I preached that MixingMetaphors amounted to a death wish for most endeavors because they produced stories of little use for focus or regulation. This advice was well-intended but probably poisonous, for what human endeavor ever achieves such focus? While undoubtedly true that should an effort somehow achieve this clarity, many of its more troublesome externalities might disappear. Absent ambiguity, interpretation becomes easy, but without ambiguity, something essential might also go missing. The MixedMetaphor might be the one universal constant between almost all human endeavors. Not an enemy of civilization but its inevitable companion.

So mine was great advice but Utopian. It might have been better advice had it been humanly possible to achieve, but us outside experts were paid to gloss over complications rather than amplify them. Our utterances were supposed to simplify and thereby bouy confidence and enthusiasm. MixingMetaphors when giving advice severely complicates the commercial transaction, for they spark questions. The suggestions might well create unwanted confusion, for the primary form of outside advice has, for generations and by international agreement, been served in the form of All Ya Gotta Do. If the implementation doesn't seem straightforward, more will find it convenient to ignore the advice. Notwithstanding that much of this advice would have been much better forgotten than followed, the hapless advice givers and consultants—me included—would have been rendered unemployable had our clients ignored our "great" advice.

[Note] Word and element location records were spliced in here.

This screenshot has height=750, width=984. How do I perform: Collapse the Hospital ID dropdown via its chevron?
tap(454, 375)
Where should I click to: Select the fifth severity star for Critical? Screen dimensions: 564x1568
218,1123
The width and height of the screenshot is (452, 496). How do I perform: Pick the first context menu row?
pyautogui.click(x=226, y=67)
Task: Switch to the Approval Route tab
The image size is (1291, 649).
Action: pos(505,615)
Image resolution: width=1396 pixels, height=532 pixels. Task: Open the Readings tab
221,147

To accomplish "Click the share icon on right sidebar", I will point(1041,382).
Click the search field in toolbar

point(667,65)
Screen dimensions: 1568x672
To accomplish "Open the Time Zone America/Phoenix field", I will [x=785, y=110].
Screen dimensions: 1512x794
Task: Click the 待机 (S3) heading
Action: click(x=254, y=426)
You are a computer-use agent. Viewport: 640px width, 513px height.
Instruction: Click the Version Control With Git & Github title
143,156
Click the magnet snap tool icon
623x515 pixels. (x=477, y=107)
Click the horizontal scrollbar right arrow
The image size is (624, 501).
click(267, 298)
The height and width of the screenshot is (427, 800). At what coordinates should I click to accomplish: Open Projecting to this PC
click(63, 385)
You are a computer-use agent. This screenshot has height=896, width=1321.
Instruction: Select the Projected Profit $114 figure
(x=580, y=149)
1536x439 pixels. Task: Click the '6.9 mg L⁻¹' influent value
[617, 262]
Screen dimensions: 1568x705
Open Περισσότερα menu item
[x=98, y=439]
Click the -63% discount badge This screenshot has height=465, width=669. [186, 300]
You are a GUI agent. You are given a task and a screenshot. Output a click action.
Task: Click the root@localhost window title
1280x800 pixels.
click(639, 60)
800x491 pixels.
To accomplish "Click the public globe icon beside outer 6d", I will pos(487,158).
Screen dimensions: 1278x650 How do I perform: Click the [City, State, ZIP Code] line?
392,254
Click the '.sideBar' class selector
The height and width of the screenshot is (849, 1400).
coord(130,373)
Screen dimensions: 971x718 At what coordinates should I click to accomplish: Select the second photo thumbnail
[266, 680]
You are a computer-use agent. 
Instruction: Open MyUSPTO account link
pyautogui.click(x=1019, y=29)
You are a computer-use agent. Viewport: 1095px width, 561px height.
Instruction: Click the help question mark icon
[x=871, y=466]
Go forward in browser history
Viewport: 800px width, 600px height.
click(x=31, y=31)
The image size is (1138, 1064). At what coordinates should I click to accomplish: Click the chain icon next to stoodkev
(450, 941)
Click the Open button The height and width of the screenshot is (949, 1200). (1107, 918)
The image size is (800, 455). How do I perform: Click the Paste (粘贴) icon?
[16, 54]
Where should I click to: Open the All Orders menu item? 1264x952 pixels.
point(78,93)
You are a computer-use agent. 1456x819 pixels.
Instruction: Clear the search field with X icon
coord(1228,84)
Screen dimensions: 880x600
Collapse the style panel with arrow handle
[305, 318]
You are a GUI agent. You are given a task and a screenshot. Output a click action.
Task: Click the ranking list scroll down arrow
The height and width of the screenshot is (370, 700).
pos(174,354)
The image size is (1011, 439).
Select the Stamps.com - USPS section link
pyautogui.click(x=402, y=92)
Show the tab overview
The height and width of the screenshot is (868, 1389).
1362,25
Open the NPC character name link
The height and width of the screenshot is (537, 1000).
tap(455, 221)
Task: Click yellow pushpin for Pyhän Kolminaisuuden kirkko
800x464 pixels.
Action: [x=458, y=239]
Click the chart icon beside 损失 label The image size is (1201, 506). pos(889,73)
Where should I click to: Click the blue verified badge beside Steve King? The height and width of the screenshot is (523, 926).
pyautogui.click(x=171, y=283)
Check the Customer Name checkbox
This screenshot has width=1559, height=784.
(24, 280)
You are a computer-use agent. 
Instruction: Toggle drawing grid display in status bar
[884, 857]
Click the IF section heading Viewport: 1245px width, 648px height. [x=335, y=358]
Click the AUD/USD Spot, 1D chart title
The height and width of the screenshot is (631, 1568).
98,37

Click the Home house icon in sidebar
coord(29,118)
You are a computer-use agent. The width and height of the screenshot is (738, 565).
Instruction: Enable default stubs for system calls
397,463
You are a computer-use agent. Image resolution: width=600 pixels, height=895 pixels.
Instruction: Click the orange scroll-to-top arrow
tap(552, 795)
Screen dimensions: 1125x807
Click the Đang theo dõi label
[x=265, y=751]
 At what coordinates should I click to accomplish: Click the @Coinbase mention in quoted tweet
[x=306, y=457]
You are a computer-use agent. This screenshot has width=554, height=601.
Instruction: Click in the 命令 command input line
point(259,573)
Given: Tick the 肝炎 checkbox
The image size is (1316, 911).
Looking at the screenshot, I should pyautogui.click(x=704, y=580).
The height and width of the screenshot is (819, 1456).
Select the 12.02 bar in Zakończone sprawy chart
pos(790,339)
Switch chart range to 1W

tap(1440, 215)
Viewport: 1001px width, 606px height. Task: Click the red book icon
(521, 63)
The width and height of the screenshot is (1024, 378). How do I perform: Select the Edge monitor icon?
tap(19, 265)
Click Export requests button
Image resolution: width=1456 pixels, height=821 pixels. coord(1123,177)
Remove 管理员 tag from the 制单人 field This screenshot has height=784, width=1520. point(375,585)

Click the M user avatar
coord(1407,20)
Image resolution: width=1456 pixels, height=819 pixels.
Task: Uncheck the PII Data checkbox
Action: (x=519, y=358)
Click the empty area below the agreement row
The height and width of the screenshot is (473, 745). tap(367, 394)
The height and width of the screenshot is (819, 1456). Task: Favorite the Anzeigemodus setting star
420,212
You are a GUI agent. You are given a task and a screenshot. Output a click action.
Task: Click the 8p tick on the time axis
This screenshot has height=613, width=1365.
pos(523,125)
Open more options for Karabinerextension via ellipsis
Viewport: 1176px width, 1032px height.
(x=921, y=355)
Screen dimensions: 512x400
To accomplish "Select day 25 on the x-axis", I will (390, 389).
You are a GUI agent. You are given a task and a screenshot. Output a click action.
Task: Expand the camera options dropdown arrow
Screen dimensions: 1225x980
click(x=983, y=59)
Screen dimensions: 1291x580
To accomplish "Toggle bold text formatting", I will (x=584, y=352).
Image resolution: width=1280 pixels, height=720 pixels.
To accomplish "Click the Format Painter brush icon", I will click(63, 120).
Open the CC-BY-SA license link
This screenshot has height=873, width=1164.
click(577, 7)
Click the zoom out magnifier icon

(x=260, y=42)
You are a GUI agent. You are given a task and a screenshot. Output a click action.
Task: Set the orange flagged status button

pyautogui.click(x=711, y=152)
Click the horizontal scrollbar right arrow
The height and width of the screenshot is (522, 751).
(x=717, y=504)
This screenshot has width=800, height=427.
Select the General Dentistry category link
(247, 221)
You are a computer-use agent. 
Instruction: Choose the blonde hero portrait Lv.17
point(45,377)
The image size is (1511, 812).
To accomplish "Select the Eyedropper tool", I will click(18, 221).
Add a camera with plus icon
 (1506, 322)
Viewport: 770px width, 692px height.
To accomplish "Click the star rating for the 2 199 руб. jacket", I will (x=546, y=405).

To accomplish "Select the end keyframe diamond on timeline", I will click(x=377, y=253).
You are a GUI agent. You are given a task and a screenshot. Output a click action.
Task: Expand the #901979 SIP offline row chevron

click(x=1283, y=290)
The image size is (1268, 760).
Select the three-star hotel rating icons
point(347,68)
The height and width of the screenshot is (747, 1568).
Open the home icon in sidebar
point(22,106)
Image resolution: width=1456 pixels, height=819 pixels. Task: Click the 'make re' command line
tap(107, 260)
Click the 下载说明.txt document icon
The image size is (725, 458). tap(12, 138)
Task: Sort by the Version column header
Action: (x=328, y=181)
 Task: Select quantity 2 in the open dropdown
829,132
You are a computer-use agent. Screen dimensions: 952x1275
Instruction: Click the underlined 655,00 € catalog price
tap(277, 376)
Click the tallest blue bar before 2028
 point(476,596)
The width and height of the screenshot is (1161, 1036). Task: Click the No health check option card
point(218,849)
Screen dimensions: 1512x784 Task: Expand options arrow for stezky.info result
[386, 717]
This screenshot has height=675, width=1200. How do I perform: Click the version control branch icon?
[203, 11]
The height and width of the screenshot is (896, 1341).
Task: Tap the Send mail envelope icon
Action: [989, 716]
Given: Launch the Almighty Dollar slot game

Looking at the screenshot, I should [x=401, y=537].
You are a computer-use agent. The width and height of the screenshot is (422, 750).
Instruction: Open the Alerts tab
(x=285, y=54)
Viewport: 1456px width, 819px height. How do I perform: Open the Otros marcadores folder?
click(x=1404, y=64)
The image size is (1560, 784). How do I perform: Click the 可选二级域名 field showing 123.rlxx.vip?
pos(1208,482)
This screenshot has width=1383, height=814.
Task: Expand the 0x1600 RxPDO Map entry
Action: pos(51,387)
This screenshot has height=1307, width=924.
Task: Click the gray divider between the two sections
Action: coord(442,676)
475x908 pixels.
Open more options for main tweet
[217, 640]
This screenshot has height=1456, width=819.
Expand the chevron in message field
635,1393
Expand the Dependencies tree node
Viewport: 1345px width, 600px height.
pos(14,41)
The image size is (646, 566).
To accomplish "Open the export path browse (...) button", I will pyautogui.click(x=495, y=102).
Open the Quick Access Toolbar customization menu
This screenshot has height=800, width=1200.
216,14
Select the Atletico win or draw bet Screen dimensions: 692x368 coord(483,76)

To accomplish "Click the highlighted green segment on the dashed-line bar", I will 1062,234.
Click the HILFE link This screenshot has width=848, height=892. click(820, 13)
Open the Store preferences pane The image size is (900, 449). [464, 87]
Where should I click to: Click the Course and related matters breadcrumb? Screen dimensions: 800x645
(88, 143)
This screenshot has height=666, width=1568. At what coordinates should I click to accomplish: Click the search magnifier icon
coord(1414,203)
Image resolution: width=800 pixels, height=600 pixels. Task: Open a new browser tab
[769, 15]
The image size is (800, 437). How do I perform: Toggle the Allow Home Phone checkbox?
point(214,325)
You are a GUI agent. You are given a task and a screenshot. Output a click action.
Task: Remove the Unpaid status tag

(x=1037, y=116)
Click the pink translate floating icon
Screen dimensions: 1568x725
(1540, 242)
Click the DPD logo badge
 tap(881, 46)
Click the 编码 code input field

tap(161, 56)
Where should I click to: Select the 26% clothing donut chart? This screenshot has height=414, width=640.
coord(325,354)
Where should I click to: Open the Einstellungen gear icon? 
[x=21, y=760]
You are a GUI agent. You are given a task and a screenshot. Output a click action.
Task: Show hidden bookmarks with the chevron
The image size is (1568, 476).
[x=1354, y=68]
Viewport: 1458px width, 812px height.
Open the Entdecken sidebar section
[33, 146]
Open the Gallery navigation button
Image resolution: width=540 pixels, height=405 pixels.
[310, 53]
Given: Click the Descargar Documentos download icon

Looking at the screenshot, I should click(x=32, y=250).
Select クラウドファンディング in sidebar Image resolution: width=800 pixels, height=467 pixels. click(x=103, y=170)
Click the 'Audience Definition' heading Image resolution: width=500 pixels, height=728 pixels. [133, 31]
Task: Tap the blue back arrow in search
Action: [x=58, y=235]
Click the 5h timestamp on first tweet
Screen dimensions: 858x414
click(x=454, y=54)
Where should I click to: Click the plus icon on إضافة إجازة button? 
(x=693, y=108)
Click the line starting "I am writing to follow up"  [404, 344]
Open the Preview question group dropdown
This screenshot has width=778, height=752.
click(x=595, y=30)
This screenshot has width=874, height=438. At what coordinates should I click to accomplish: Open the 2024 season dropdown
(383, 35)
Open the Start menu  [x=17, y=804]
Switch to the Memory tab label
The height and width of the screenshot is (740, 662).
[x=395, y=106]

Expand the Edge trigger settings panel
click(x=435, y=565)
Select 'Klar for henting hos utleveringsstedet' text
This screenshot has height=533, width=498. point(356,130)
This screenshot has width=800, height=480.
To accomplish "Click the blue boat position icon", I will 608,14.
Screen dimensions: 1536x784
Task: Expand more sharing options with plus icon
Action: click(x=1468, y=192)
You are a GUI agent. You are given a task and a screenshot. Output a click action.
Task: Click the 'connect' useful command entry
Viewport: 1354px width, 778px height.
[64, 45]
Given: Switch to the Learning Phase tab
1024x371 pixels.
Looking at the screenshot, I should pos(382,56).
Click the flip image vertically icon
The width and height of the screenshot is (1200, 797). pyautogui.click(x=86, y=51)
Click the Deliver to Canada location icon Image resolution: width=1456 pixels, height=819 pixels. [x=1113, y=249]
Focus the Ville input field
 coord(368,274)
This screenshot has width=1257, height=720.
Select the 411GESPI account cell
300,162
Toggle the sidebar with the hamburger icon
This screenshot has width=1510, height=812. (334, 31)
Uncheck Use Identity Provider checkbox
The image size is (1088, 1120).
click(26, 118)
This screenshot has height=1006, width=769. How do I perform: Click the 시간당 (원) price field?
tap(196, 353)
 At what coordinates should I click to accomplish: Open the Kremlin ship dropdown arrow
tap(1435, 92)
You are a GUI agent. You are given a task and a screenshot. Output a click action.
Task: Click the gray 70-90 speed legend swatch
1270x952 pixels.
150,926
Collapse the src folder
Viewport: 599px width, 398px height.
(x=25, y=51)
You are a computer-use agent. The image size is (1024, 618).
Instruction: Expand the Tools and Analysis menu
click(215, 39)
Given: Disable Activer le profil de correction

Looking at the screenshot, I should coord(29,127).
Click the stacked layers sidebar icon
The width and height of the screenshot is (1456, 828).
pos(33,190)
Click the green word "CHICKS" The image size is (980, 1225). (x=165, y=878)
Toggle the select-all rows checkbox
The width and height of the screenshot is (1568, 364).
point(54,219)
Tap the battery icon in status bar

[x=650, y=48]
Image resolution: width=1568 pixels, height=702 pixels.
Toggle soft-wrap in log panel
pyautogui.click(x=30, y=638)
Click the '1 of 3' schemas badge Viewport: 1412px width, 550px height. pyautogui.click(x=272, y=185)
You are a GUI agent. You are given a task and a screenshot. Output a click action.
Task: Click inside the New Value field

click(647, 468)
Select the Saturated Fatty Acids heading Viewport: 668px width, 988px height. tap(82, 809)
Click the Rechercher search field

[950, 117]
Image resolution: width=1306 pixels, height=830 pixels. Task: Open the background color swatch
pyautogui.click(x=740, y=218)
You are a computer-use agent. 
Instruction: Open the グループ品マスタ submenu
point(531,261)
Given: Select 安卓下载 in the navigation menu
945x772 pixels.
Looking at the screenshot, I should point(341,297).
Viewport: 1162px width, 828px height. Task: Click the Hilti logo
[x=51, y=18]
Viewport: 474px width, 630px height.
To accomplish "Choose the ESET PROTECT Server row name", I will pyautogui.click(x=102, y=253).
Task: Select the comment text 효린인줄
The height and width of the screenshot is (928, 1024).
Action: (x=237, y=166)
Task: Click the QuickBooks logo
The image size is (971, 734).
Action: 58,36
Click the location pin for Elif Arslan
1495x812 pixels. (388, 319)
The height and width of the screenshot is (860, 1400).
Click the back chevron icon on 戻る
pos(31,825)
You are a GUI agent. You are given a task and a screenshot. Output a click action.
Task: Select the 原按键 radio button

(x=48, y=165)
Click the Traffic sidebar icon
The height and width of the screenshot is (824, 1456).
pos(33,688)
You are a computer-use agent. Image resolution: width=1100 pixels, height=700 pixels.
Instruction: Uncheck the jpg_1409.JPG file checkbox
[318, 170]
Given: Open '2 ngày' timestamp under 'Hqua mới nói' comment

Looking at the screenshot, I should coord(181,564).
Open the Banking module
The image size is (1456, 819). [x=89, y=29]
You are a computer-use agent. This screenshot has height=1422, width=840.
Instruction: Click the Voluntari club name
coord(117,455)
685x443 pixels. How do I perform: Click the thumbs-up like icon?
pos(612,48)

I am my own consultant and advice-giver now. I spout the usual gibberish in the form of self-talk as I work my way through assembling my manuscript. I notice when something does not seem "shit simple," an old metric leftover from my tenure in Silicon Valley. The techies there were hungry for good advice. They bought it in whatever flavor seemed most popular that month, and they mostly attended workshops for entertainment and diversion, for many of them were successful regardless of whatever they did. They might waste ninety percent of their resources and still dominate their industry, such was the state of monopoly in that place and time. The most successful consultants worked for clients who didn't need their advice, ones who engaged their consultants out of boredom for diversion. They'd duly accept the advice and continue doing whatever they would have done without it; the fees lost in rounding on their income statement.

I question my own advice but still fall prey to it. I know better than anyone how well-intended it's delivered. I sometimes forget just how poisonous it might prove. Yes, I deal almost exclusively in MixingMetaphors. The subject of my manuscript does, indeed, ultimately seem questionable because not even its author can crisply recall its contents. But then I imagine how it might be instead if I was capable of holding the contents in my head, of crisply recalling every story and phrase, and I wonder what my manuscript's purpose might be then, if not as a medium for storage, the result of my MixingMetaphors. So beware of good advice and even warier of better.